Description of the task
Carry on the blog post about the trip to Corinth and its canal, picking up right after the quoted passage that ends it.

• the things we’ve handed down

    by  • April 28, 2006 • Uncategorized • 5 Comments

    For the first time all week, we didn’t have to catch an early morning bus; our trip to Corinth didn’t begin until 12:30, which, in Greece, does not mean after lunch – the meal times run a bit later. We left the hotel and drove along the Aegean coastline to the bottom of the Corinthian Canal, which connects the Aegean and Ionian Seas. People have been trying to figure out how to connect the two bodies of water, which are only separated by 6.2 kilometers of land, for centuries. One ruler dreamed of a canal a millennium before Christ. Another realized he didn’t have the technology for a canal, but built a stone road which allowed for ships to be pulled from the water and rolled on giant tree trunks across the land to the other side rather than make the six hundred mile journey around the Peloponnese, so Corinth became a city with two harbors. That road was used for centuries. The canal, as it stands today, was constructed in the nineteenth century and remains the third deepest canal in the world, behind Suez and Panama.

    At the end of the day, we stopped for coffee at the other end of the canal; here are a couple of pictures.

    Corinth has had several incarnations as a city, all of them with attitude. Edward Stourton quotes H. V. Morton’s picture of Corinth as

    a city built on a narrow neck of land, with the eastern harbour full of Egyptian, Asiatic, and Phoenician galleys, while the western harbor was full of the cargo boats of Italy, Spain, and the Adriatic. Wagons must have been constantly crossing the few miles from Cenchreae with the good of Egypt, Asia Minor, and Syria for transshipment to the west at Lechaeum; and a reverse line of wagons from Lechaeum must have carried western merchandise to Cenchreae from transshipment to the Orient. No wonder that Corinth, situated between two such ports, developed a cosmopolitanism tinged with the vices of the foreign nations
    whose ships lay in her harbours. (120-21)

Data shown
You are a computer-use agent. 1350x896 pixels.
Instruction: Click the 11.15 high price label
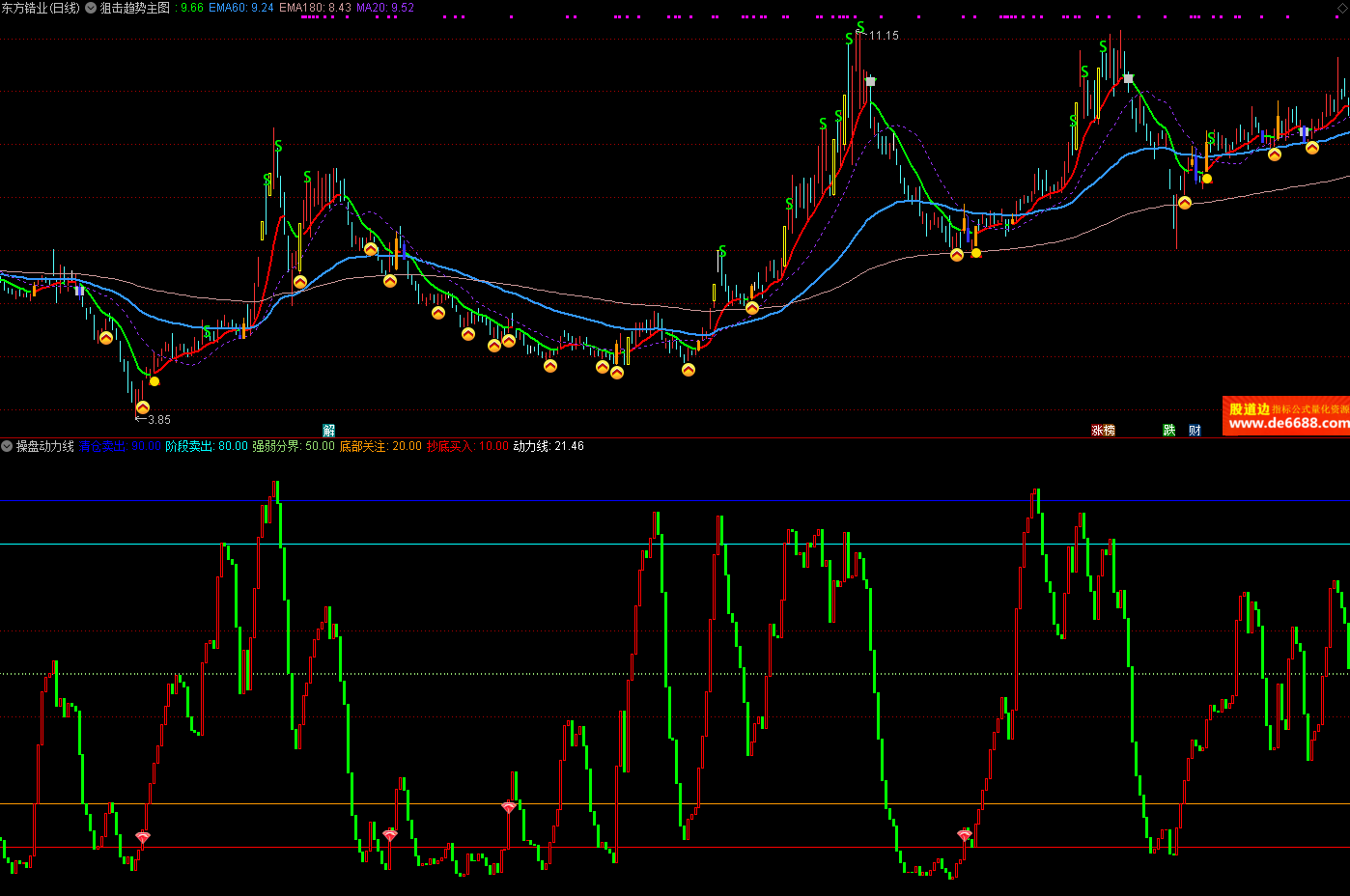[883, 36]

Final answer
    The ruins we saw were of the Roman city built by Julius Caesar in 44 BCE. The Romans razed the city that stood before that one in 146 BCE because the Corinthians were too rebellious – and kind of nasty, too. Stourton says what really ticked the Romans off was the way “its rebellious citizens threw turds into their chariots as they passed” (120). That will get you in trouble in most any country. Besides being rebellious, the city was Vegas without the lights: a place where any appetite could be gorged without any guilt at all. What happened in Corinth stayed in Corinth.

    Walking the ruins here was particularly meaningful because we have a more detailed account of Paul’s feelings for and dealings with the Corinthian church than we do any other, thanks to the two letters we know as 1 and 2 Corinthians. (There were at least two more letters that we don’t have – ours, as best we know, are really 2 and 4 Corinthians.) There is also particular evidence that connects the archeological discoveries with the New Testament. Erastus was a government official mentioned in one of the lists of people Paul mentions at the end of the letter to the Romans (Romans 16:23: Erastus, the city treasurer, and our brother Quartus, greet you). We saw a stone inscribed with Erastus’ name and title in the ruins that have been unearthed.

    Beyond that, walking the streets of a city – the largest Roman forum in Greece – where the church had drawn such deep emotion from Paul, and such amazing writing, spoke to the heart of our faith which has come down through the centuries:

    If I speak in the tongues of mortals and angels, but do not have love, I am a noisy gong or a clanging cymbal. And if I have prophetic powers, and understand all mysteries and all knowledge, and if I have all faith, so as to remove mountains, but do not have love, I am nothing. If I give away all my possessions, and if I hand over my body so that I may boast, but do not have love, I gain nothing.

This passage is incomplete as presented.